Biomarkers determined by histopathological analysis of tumor tissue are important factors for stratification and therapy selection in breast cancer. While a plethora of molecular biomarkers have been developed since the initial sequencing of the human genome – predominently using microarray techniques – these methods have not become routine.
In recent years, RNA sequencing (RNA-seq) is increasingly replacing microarrays as the principal method for transcriptome profiling. RNA-seq offers many advantages over previous methods, including greater dynamic range and reproducibility, and detection of de novo transcripts in addition to quantifying known transcripts, as well as the possibility of calling sequence variants. To date RNA-seq has been used in a multitude of research studies. However, in contrast to DNA sequencing, implementation of RNA-seq in the clinical setting is only slowly progressing.

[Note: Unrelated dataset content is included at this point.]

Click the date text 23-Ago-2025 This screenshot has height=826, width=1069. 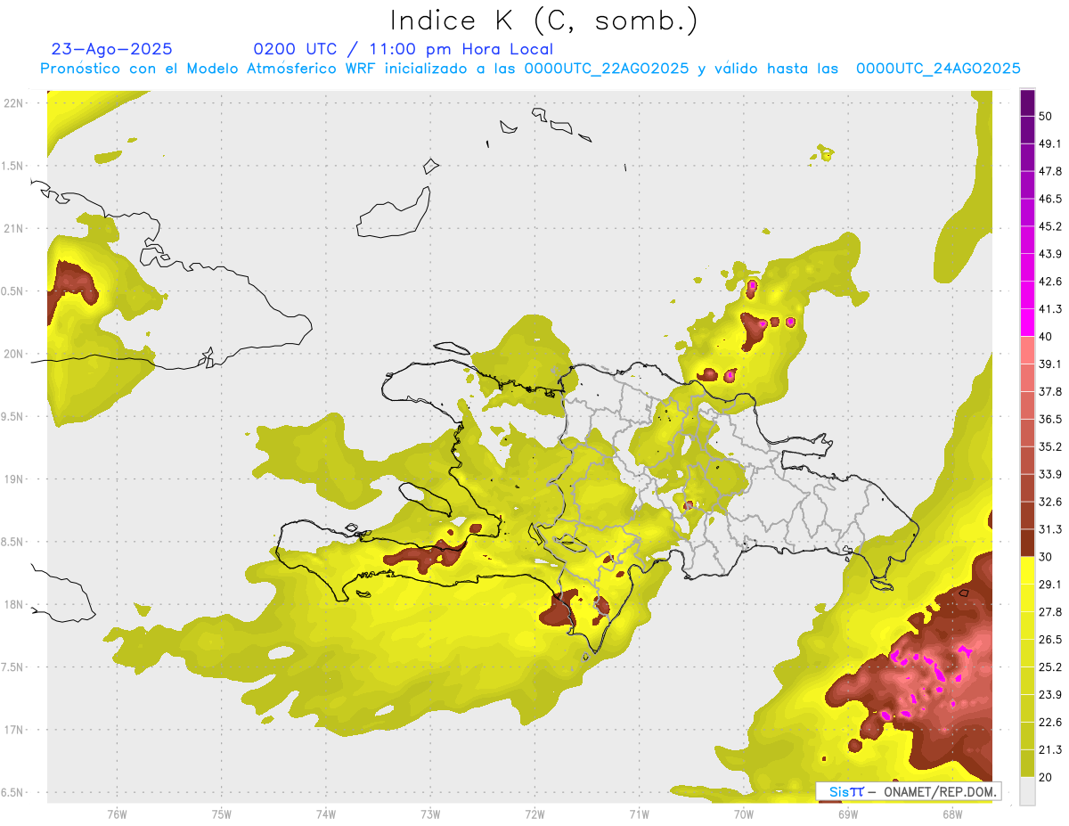(x=112, y=49)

Yet, it promises biomarkers that are more precise and reproducible than available today, and the possibility to run a whole array of these biomarker tests on a single RNA-seq analysis.
With my dissertation project I plan to bring the possibilities of RNA-seq closer to clinical application within breast cancer treatment in three ways: 1. by developing predictors for clinically important biomarkers from gene expression profiles; 2. by developing and verifying resources for a large-scale RNA-seq study; 3. by exploring mutation calling in RNA-seq datasets.